A good starting point for metabolic network inference is the use of in silico generated metabolome data from kinetic metabolic models available in literature (Mendes et al. 2003). This approach facilitates to draw conclusions on the quality of data and perturbation needed for metabolic network inference of real systems as well as enabling quick testing of inference quality. Kinetic models of three example systems (threonine synthesis pathway of E. coli consisting of 4 metabolites, S. cerevisiae glycolysis pathway with 13 metabolites, and E. coli central metabolism pathway with 18 metabolites) were used in this study for in silico data generation. We test the effect of the following parameters on network inference: (a) different types of (natural) variability, (b) different types of similarity measures and (c) elimination of indirect interactions through conditioning and/or pruning.

2 Materials and methods

The general computational approach followed is depicted in Fig. 1.

Fig. 1
figure 1

The approach followed for metabolic network inference. Three datasets with different variability properties are collected in silico. Each dataset is processed to calculate similarity scores with linear and nonlinear methods (relevance networks). The alternative scores which remove indirect interactions are also applied (conditioned networks). All these networks are fed into pruning algorithm which checks data processing inequality (DPI). See Sect. 2 for details

2.1 In silico data generation

Kinetic details of models describing the studied systems were taken from JWS Online (Olivier and Snoep 2004). The systems were solved either using MATLAB’s built-in ordinary differential equation (ODE) solver ode15s for the enzymatic variability data or using the Milstein method of the stochastic differential equation (SDE) Toolbox (Picchini 2007) for the intrinsic variability and the environmental variability data (see next subsection for details of the data types). A thousand steady-state data points were collected from independent runs for each variability type analyzed. Initial values of concentrations were kept the same among different independent runs since they were found to have no effect on steady-state concentrations. For stochastic simulations, a real steady state is not possible due to fluctuating profiles, and data was collected after a few seconds of simulations starting from different near-steady-state concentrations to assure that the fluctuations were stabilized.

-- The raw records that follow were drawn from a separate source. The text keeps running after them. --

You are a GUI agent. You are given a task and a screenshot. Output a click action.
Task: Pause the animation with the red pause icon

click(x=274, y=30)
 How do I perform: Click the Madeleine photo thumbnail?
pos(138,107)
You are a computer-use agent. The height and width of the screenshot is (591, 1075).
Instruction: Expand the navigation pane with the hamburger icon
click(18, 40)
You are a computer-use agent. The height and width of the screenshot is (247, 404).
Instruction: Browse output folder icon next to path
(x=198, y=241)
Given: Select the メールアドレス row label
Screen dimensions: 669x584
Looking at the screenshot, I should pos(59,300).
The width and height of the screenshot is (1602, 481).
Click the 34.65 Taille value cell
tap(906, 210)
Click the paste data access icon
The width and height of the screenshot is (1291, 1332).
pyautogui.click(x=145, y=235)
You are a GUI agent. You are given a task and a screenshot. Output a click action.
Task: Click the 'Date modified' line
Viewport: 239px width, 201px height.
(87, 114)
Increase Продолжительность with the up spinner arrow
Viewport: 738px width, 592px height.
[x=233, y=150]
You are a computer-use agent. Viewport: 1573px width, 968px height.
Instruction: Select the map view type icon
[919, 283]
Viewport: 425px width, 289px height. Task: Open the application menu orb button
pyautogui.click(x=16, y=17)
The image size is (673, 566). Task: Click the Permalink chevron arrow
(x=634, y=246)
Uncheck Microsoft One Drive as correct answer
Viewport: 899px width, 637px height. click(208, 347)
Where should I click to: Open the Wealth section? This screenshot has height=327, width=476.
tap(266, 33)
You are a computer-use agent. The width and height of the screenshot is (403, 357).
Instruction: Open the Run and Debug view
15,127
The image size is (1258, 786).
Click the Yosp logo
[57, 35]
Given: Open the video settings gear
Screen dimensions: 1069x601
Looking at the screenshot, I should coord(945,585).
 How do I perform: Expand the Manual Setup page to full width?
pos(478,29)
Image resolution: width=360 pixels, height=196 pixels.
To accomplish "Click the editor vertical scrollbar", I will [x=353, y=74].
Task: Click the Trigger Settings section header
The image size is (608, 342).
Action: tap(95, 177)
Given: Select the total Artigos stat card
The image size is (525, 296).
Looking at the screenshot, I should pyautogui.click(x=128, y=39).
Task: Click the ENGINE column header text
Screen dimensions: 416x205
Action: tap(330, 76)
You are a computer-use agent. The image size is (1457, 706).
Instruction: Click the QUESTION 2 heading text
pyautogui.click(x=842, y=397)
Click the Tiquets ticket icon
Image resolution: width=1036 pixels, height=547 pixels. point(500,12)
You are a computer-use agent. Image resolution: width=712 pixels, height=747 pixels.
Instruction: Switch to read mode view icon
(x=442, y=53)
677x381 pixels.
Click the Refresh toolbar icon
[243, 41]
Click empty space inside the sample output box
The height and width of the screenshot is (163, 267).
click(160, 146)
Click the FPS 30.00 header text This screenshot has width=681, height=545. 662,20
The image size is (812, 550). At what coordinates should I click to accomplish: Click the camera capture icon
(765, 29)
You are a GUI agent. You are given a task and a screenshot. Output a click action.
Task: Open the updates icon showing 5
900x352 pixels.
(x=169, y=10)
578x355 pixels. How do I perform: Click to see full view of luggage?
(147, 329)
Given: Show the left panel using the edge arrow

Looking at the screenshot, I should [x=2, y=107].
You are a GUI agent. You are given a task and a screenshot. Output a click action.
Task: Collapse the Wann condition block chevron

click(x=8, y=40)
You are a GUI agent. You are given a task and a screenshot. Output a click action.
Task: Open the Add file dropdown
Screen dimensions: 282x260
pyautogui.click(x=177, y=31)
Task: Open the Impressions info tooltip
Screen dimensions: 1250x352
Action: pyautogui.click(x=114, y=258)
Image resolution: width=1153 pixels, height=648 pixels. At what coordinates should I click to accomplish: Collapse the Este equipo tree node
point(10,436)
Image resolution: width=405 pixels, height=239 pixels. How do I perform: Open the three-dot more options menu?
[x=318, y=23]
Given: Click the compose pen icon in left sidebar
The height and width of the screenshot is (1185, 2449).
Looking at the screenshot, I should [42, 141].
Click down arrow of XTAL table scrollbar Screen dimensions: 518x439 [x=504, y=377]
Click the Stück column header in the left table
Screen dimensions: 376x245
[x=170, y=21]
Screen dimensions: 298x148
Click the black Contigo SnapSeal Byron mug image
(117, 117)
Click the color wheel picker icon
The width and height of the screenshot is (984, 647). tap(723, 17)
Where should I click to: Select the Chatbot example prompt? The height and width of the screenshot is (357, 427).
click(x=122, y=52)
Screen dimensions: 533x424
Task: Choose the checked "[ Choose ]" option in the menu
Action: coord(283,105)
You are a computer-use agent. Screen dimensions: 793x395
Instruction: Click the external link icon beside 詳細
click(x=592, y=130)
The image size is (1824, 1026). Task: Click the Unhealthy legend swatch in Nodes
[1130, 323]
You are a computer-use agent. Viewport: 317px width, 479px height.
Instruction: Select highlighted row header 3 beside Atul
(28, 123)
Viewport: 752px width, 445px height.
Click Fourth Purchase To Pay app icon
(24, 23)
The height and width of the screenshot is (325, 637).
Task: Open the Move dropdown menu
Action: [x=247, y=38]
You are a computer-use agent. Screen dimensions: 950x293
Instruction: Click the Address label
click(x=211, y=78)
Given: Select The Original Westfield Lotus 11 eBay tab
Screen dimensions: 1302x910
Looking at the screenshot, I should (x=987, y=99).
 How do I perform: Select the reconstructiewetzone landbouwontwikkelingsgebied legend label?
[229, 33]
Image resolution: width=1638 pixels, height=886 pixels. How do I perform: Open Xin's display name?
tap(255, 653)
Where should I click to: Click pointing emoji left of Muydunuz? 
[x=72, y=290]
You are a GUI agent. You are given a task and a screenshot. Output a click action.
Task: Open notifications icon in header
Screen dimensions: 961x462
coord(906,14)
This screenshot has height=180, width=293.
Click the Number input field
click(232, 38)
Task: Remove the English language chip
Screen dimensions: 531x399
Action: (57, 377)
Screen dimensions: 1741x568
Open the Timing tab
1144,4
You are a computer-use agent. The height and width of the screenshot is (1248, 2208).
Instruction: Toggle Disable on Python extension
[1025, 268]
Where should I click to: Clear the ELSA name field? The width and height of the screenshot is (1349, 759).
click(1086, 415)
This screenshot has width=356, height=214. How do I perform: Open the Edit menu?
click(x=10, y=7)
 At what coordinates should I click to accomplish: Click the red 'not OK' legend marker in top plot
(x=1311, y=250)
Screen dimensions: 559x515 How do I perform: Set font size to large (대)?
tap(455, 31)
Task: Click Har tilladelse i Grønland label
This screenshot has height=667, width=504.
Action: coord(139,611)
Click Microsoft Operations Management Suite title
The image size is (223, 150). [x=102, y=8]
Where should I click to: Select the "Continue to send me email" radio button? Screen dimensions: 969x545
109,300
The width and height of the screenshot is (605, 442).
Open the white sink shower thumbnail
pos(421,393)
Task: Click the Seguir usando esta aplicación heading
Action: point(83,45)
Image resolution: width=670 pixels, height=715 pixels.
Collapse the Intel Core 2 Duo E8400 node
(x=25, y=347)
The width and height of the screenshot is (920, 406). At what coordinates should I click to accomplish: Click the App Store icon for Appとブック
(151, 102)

2.2 Biological/environmental variability

Metabolomics experiments conducted under identical conditions with the same genetic background do not necessarily lead to identical results (Fiehn et al. 2000; Martins et al. 2004). This has been attributed to natural variability inherent to living organisms originating from systems properties, leading to consistent correlation patterns among metabolites (Steuer 2006). In this study, we focus on three common factors causing this variability. Our goal is to compare the relative information content of each of these factors in revealing true systemic interactions.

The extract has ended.